Владимир Колотенко - Хромосома Христа, или Эликсир бессмертия
Мы обнялись. Вскоре мы уже сидели в уютном ресторанчике… и разговаривали. Он, кстати, сказал, что никаких телесных повреждений мне не наносил, даже, он повторил это еще раз, не прикасался ко мне. У меня это сообщение вызвало удивление.
– Представь себе, – без какого-либо нарочитого хвастовства сказал Юра, – я тебя на время присыпил. Я, правда, помог тебе, когда ты падал поудобнее усесться на каменную плиту, чтобы ты не зашиб себе задницу. На мои вопросы, а у меня их были тысячи, он отвечал односложно, не вдаваясь в подробности, которые, как ему казалось, были мне неинтересны. Но как раз подробности мне-то и нужны были больше всего. Что, собственно, значило его «Аня тоже с нами»?
– Скажи лучше, зачем ты меня выслеживал? И как тебе удалось найти меня?
– Сначала ответь, – сказал я, – это правда – ты киллер?
– Правда – это лучшая ложь, – уверенно и просто произнес он.

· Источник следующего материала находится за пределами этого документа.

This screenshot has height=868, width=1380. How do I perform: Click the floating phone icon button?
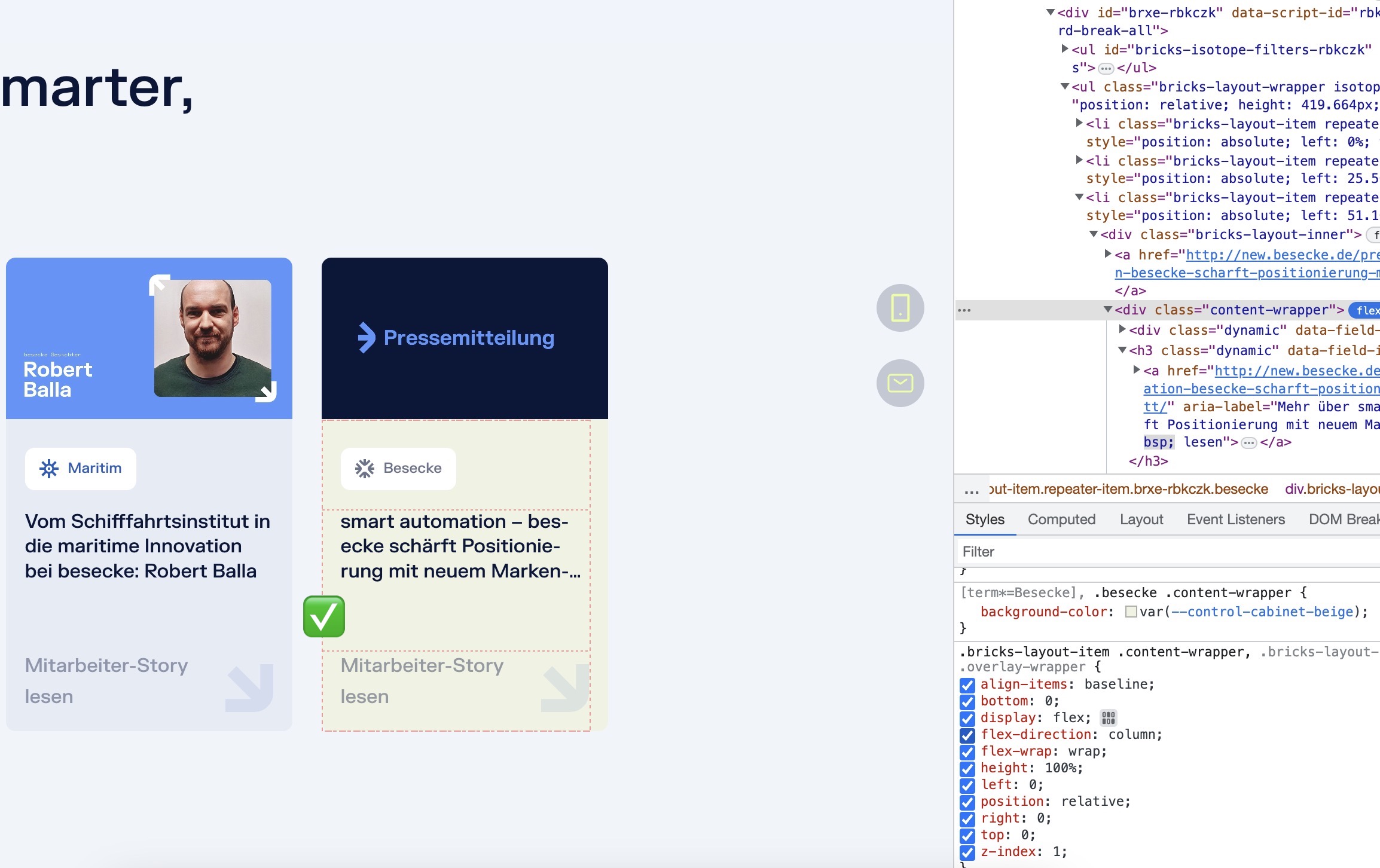(x=900, y=308)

Я всегда разделял подобное утверждение: правдивыми фразами можно прикрыть такую чудовищную ложь, что о ней заговорят, как об истине в последней инстанции. Я знаю эту технологию обмана.
– Ты не ответил, – сказал я.
– Нет же. Конечно, нет.
Мы сидели, как сто лет назад!
– Битых три часа ты рассказываешь мне о своих подвигах…
– Рассказываю.
– Кто же ты?
– Тебе налить еще?
Сперва в моем номере мы пили пиво, а потом и какое-то вино, и коньяк, и до утра рассказывали, рассказывали свои истории. Ясно, что в ту ночь нам было не до сна. Он прилетел в Иерусалим на несколько дней, и у него еще было много дел. Иногда меня раздражали его ответы, а его «Ты не поверишь» просто бесило меня. Конечно же, он, как и я, очень изменился, я имею ввиду не его внешний облик. Он действительно добился многого в жизни, он не был знаменит, но стал достаточно состоятельным. Он не хвастался своими успехами, чего-то недоговаривал, но держался достойно и, возможно, несколько гордо. Да, судя по его рассказам, ему было чем гордиться. Он по-прежнему считал себя натурой глубокой и более утонченной, чем весь этот смертный люд, я бы сказал художником, да, свободным и успешным художником. Он рисовал мне такие картины – голова закружится, но он не отвечал на главный мой вопрос:
– Значит, все-таки киллер?
– Реет, ну какой же я киллер? Киллер – это так прозаично, так грубо.
– Не води меня за нос!
Время от времени в нашем разговоре речь заходила и о моих успехах, да, о них он был тоже наслышан, ведь они были общеизвестны, но когда я произносил давно позабытые им слова о межклеточных контактах, плотных и щелевидных соединениях между клетками, о рибосомах и митохондриях, и центриолях, и внутриклеточном веретене, он замирал.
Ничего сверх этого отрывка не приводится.